You then have to figure out how to tune the load-for the gun on that day. Right bullet for right gun with right powder etc...
You are ready now to shoot the potential out of your gun. NOT!
There is this little thing that you can not see as you sit at your perfect bench with your perfect setup-WIND.
I guess you see my perspective about this, don’t you Alice.
Welcome to the trip down the rabbit hole.
Good comment. I was not speaking about competitive BR shooting, and I am on my sixth active season of LR/BR (2005-2007 and 2018 to present). The OPs question looked to be more about shooting his rifles well off the bench, not BR competition. My statement is correct under those circumstances. It does not take a refined BR shooter's skills to shoot even very accurate hunting rifles and target rifles with non-BR level accuracy requirements to their potential off the bench.
Like you I hunted and reloaded for years before I jumped into BR. That is where I learned how well rifles of various kinds would shoot. I became anal about accuracy in a hunting rifle. I would work to find the most accurate
hunting bullet and load. Shooting with a protector rear sandbag and a Hoppes front rest I got several heavier barreled hunting rifles, factory and custom, to shoot 1/2 to 5/8 MOA at 100-200 yds. Rifles with sporter weight barrels were 5/8 - 3/4 MOA. These were not benchrest prepped loads. All I did was weight sort the cases and bump the shoulder .002" when sizing.
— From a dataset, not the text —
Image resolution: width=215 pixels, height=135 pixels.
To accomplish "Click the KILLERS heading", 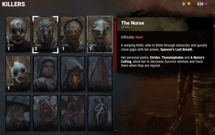I will point(14,4).
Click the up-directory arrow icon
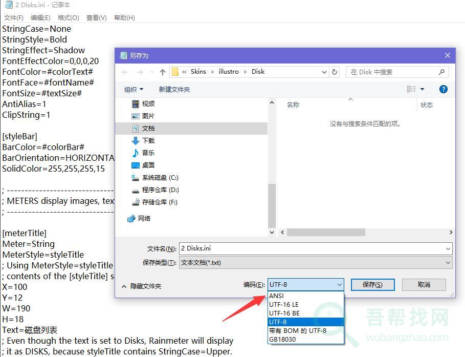This screenshot has height=357, width=465. (163, 72)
In the years since I first started LR BR I have worked up many big game rifles, from .270 to 450 NE. I don't shoot them any better now than I did 20+ years ago even when I use more of my good BR loading and shooting techniques. As long as the rifle is stable on the rest when you smoothly squeeze the trigger, and you are consistent with sight alignment, you will shoot most rifles as well as they are capable of being shot off a bench. I have showed others how to do this.
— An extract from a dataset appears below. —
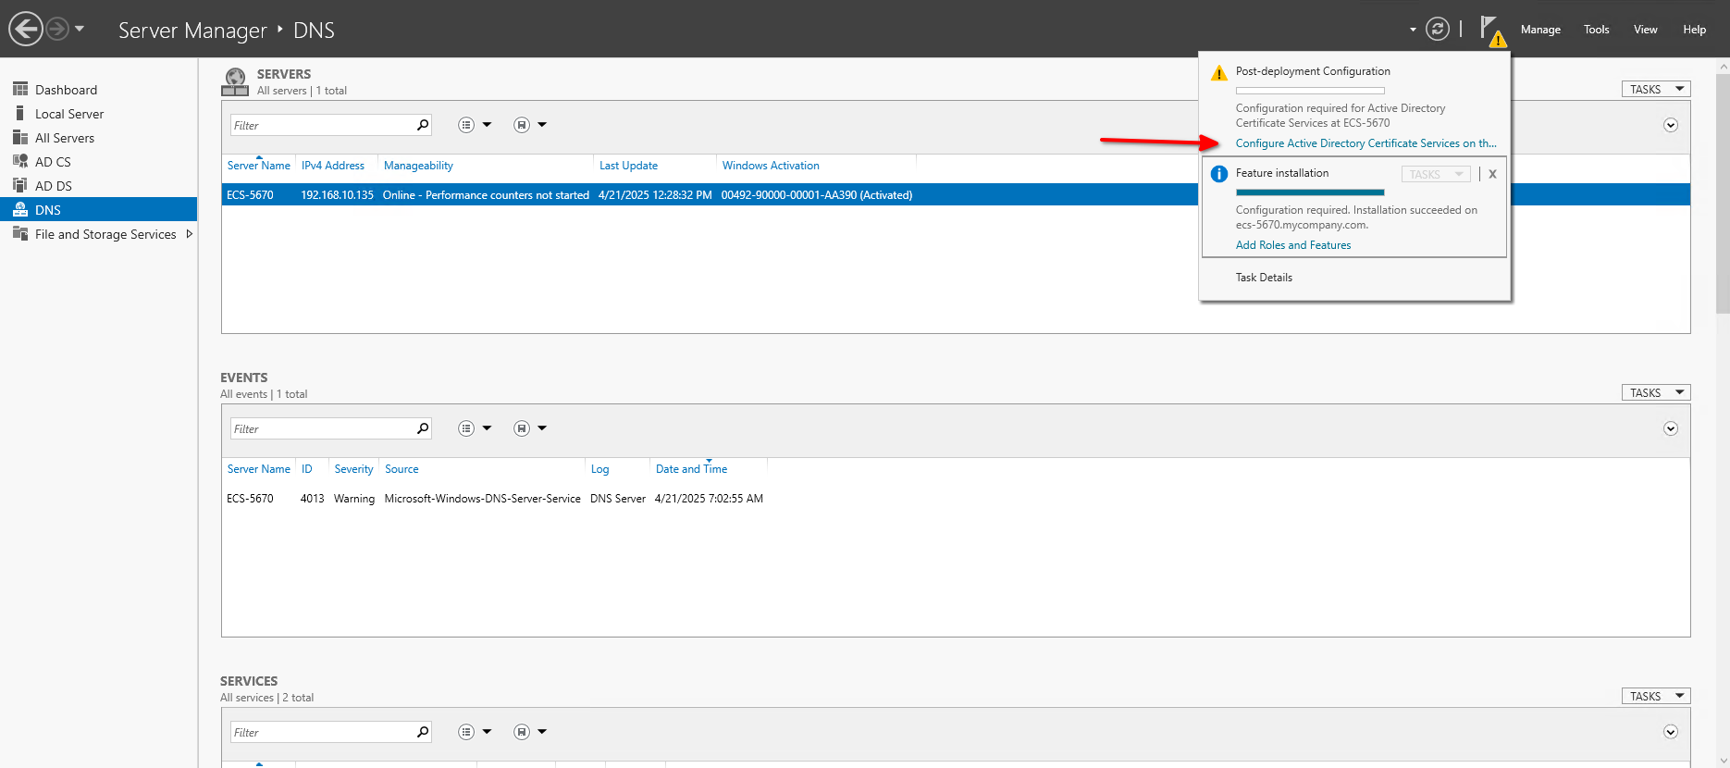1730x768 pixels.
Task: Open saved queries in Events panel
Action: [529, 428]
In just one range session I had my very inexperienced son-in-law shooting his 375 H&H into one-MOA groups. This was the first time he had ever shot anything larger than a .270. That was as good as that rifle would shoot that load--I know because I worked up that load. All it took was showing him how to get comfortable and stable on a reasonable (but not high end) rest set-up. Others I know have taken people who have never shot LR BR, put them behind a well-tuned load, and had the newby shoot the rifle very competitively.
Now if we are going to talk about what it takes to be competitive at BR, whether long range or short range (which are entirely different), we are talking about learning a sport. That is very different than the gist of the original question, which was the OP wondering if he was just a bad shooter or he had bad rifles.
Since he has now shown the group sizes it appears he is really asking a different question, which seems to be "how do I get my non-BR rifles to shoot short range BR groups." My answer to that is it is very tough, as even a well-tuned LR BR rifle that can shoot under 1" at 600 and under 3" at 1000 won't keep up with a short range BR rifle, micro-tuned on match day, at short range.